**Your instructions:** Report each line of the listing below that contains the word "with".

--- Start Material for the task ---

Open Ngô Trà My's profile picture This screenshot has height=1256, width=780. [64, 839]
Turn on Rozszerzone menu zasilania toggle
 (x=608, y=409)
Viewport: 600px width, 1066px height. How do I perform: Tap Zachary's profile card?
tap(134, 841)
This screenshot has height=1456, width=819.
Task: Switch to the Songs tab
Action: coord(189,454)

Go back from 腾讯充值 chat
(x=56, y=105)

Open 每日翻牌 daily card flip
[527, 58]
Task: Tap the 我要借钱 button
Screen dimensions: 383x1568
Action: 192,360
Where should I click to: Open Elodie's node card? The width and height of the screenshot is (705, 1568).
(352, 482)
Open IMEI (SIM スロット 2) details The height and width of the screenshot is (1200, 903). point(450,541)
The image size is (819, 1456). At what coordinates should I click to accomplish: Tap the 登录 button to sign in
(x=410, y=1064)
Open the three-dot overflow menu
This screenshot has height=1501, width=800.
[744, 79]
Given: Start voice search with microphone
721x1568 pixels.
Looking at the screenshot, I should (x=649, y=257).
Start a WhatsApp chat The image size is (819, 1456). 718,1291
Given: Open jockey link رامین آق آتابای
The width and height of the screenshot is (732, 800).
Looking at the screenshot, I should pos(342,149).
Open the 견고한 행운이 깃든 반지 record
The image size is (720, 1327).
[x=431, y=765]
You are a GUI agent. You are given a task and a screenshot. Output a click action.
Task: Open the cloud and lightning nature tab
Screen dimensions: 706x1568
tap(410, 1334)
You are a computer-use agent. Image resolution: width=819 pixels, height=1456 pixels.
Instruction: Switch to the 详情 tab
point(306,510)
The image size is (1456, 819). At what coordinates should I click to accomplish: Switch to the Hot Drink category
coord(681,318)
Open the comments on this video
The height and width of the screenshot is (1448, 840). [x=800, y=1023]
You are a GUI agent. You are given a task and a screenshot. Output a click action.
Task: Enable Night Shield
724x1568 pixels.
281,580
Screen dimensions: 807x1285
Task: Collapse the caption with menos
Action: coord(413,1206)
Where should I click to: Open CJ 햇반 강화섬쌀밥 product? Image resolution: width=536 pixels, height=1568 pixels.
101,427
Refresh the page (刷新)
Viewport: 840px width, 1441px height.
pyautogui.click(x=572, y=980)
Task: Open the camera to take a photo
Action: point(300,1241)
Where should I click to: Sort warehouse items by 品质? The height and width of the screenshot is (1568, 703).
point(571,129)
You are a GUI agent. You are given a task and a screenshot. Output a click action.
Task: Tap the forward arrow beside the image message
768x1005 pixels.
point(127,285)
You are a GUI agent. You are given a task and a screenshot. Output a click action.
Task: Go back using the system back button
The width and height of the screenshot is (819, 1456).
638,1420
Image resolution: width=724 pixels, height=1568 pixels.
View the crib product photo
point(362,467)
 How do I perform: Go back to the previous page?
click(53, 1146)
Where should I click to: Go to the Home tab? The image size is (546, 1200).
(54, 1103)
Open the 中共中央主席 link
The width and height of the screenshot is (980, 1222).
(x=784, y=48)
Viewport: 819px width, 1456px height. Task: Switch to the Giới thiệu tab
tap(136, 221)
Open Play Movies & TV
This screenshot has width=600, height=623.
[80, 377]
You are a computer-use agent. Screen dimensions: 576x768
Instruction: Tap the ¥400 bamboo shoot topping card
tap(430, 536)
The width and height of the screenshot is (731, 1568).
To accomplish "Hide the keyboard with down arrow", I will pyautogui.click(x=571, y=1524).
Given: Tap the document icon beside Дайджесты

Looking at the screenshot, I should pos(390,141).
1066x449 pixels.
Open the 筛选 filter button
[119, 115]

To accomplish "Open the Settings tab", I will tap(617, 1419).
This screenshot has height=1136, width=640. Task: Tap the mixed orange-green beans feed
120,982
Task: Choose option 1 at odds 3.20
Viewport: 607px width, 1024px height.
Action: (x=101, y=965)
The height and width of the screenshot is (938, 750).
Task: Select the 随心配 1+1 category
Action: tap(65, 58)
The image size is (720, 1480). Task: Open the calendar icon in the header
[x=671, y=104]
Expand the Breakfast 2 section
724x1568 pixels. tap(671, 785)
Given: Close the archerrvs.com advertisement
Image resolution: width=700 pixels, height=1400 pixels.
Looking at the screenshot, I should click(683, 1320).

--- End Material for the task ---

**Written answer:**
Given: Start voice search with microphone
Task: Collapse the caption with menos
To accomplish "Hide the keyboard with down arrow", I will pyautogui.click(x=571, y=1524).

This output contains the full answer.